Di Papua sendiri, sejumlah kabupaten sudah menyiapkan lahan untuk pembangunan sekolah baru. Kabupaten Jayapura, Biak Numfor, dan Sarmi disebut sebagai wilayah yang telah memenuhi syarat karena ketersediaan lahan yang bersertifikat. Bahkan, Pemerintah Kabupaten Teluk Wondama telah menyiapkan lahan seluas 100 hektare untuk mendukung pembangunan Sekolah Rakyat.
Lebih dari sekadar menghadirkan sekolah, pemerintah juga melengkapi program ini dengan dukungan pemberdayaan bagi orang tua siswa. Melalui penyaluran bantuan sosial, keluarga dari anak-anak Sekolah Rakyat akan mendapat penghidupan yang lebih layak. Dengan begitu, dampak program tidak hanya terasa di ranah pendidikan, tetapi juga dalam peningkatan kesejahteraan keluarga. Pendekatan ini menegaskan bahwa pendidikan dan ekonomi masyarakat saling berkaitan, dan keduanya diperhatikan secara bersamaan.
Harapan besar datang dari para siswa yang sudah mengikuti program. Banyak dari mereka mengaku bangga dan termotivasi untuk menggapai cita-cita, meskipun berasal dari keluarga sederhana. Kisah ini menjadi bukti bahwa ketika negara hadir dengan kebijakan yang tepat, anak-anak yang sebelumnya terpinggirkan dari sistem pendidikan kini memiliki peluang yang sama untuk bermimpi dan mewujudkan masa depan.
Pembangunan pendidikan melalui Sekolah Rakyat di Papua tidak hanya relevan untuk menjawab kebutuhan daerah, tetapi juga sejalan dengan visi nasional menuju Indonesia Emas 2045. Dengan membekali generasi muda Papua dengan pengetahuan, keterampilan, dan karakter, pemerintah sedang menanam investasi jangka panjang yang akan memberi dampak luas bagi bangsa.

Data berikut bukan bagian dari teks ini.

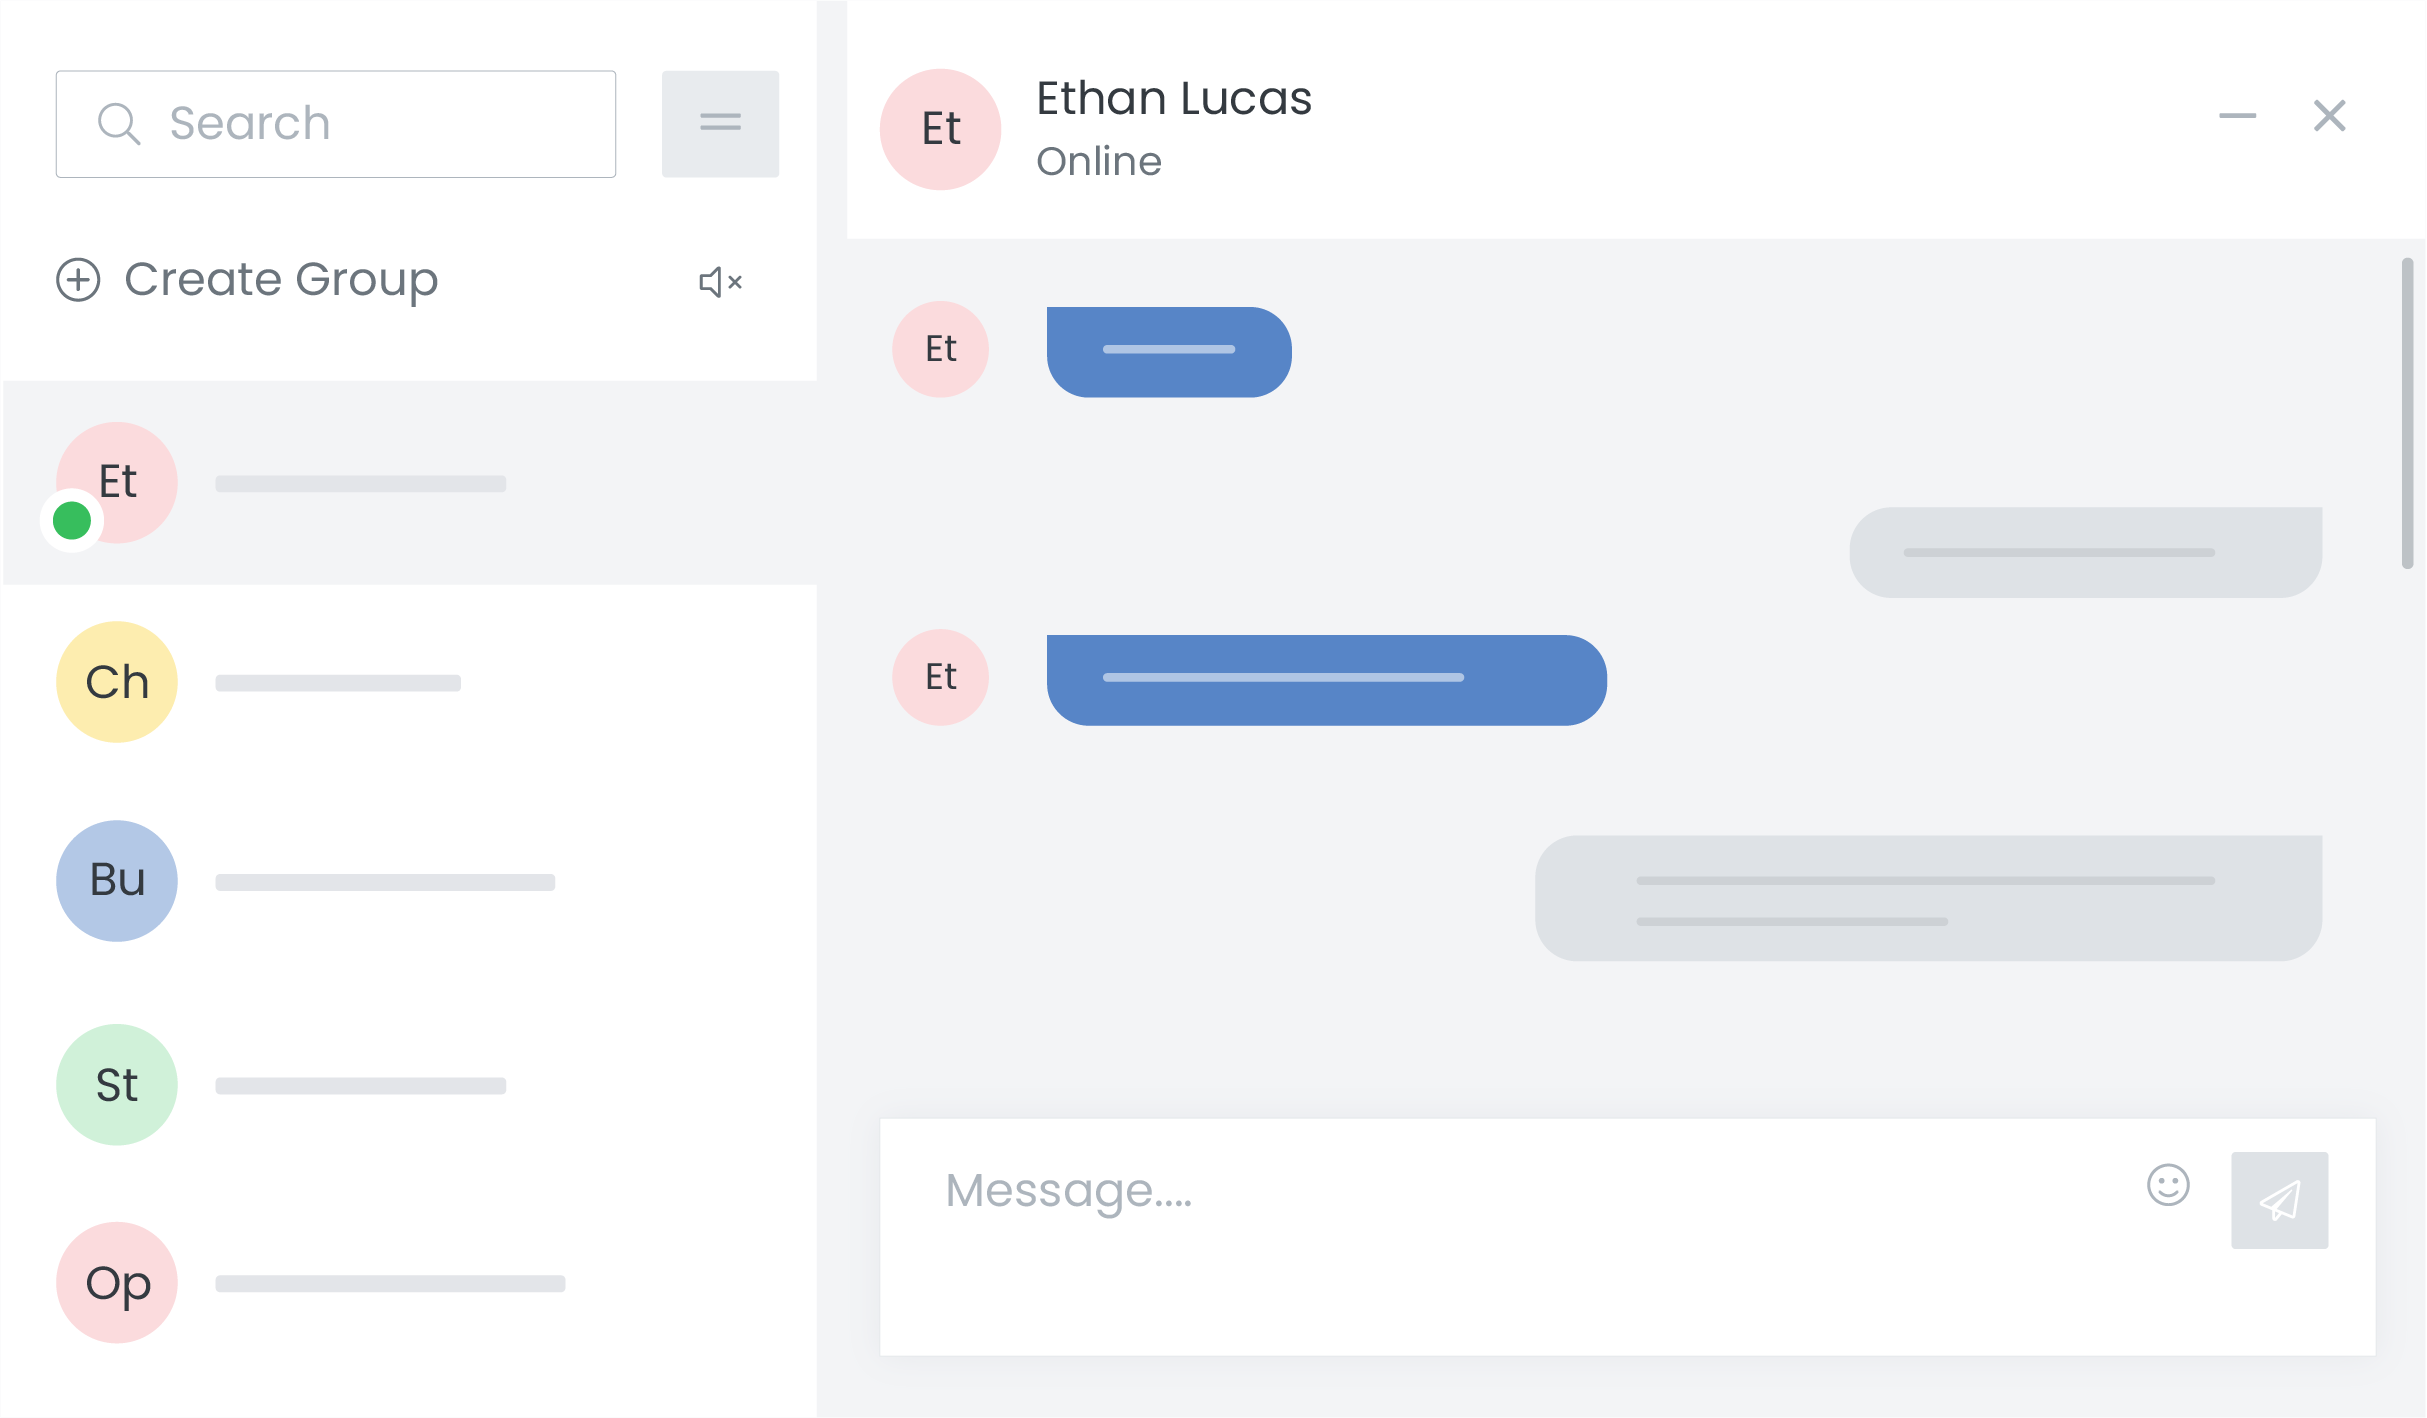The width and height of the screenshot is (2427, 1418).
Task: Select the St contact avatar
Action: tap(117, 1085)
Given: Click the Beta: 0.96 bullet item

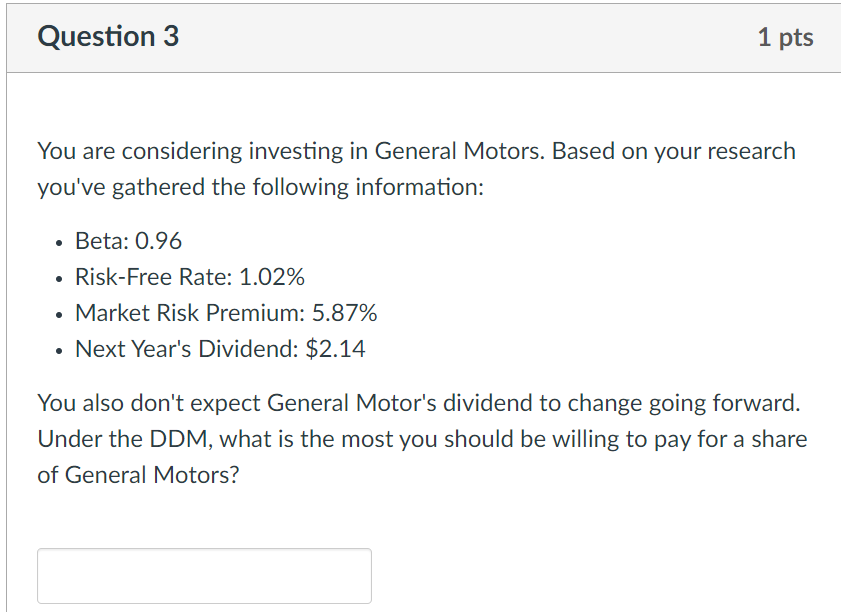Looking at the screenshot, I should coord(128,240).
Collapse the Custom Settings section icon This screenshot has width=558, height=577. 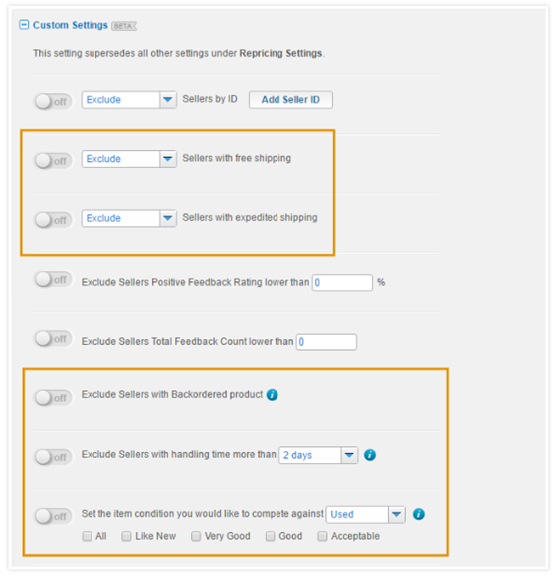[24, 25]
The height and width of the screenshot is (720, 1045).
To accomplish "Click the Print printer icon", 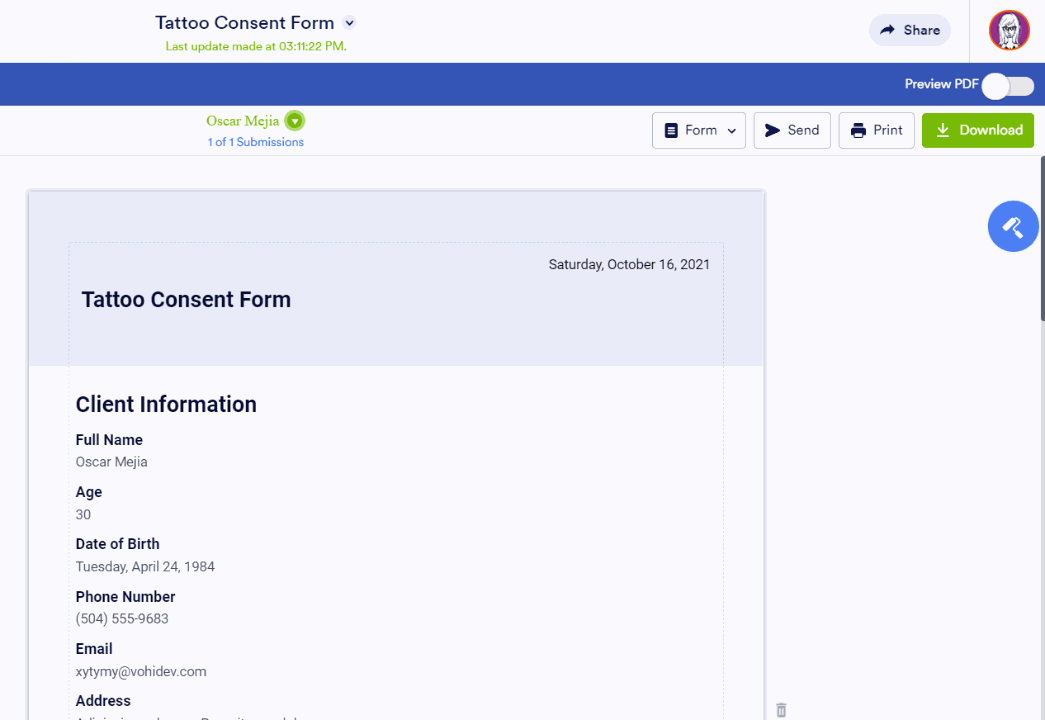I will coord(858,130).
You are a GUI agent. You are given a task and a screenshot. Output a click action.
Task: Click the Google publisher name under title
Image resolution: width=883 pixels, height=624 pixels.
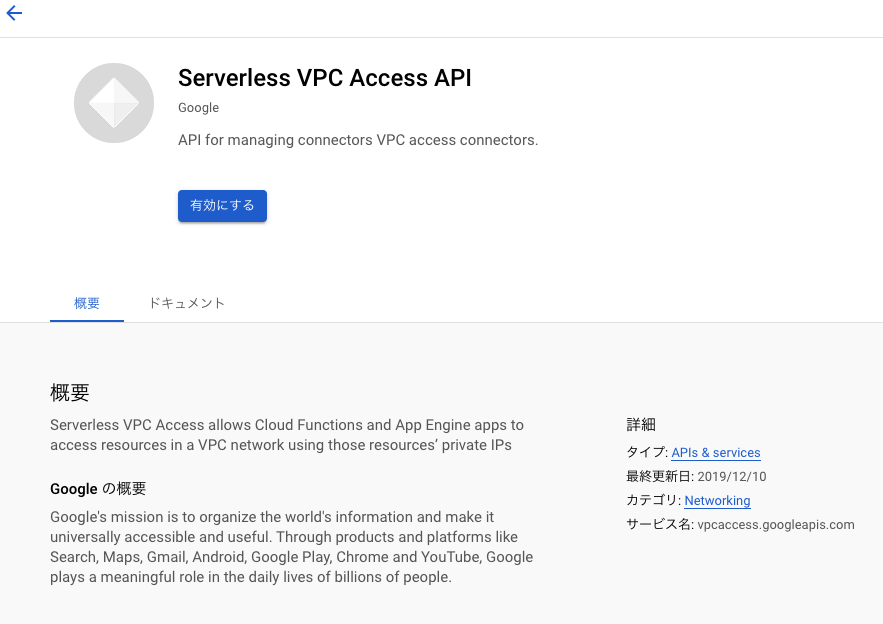point(198,108)
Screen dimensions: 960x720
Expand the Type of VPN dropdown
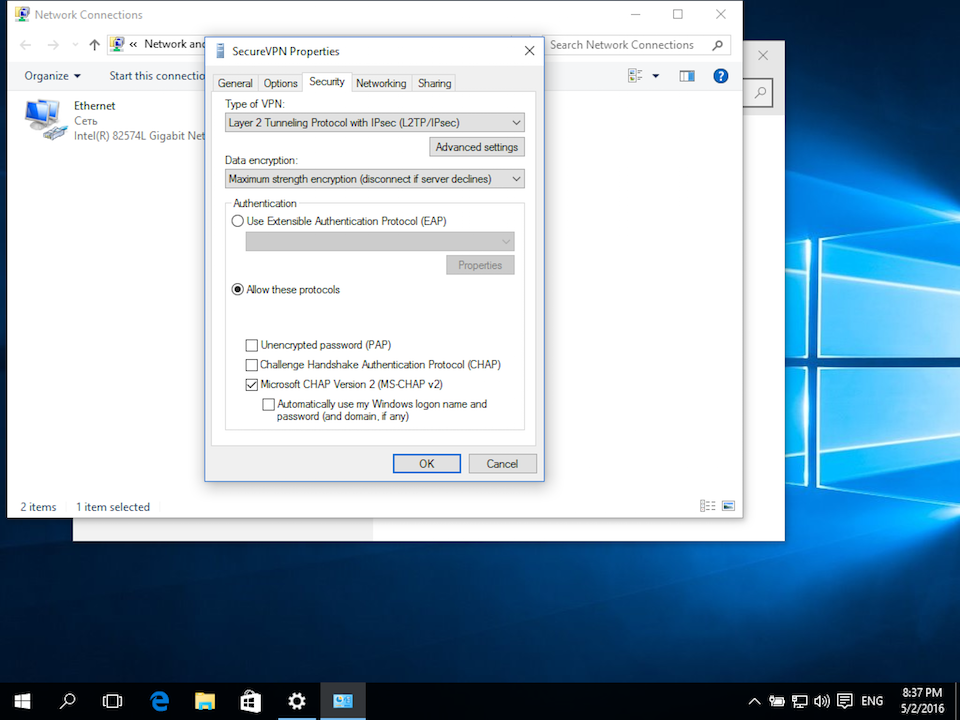coord(375,122)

Sekolah Rakyat di Papua adalah bukti konkret komitmen pemerintah untuk menghadirkan pendidikan yang inklusif, kontekstual, dan berpihak pada pihak yang paling membutuhkan. Program ini bukan sekadar proyek pendidikan, melainkan strategi pembangunan manusia yang menyeluruh, agar Papua terus bergerak maju.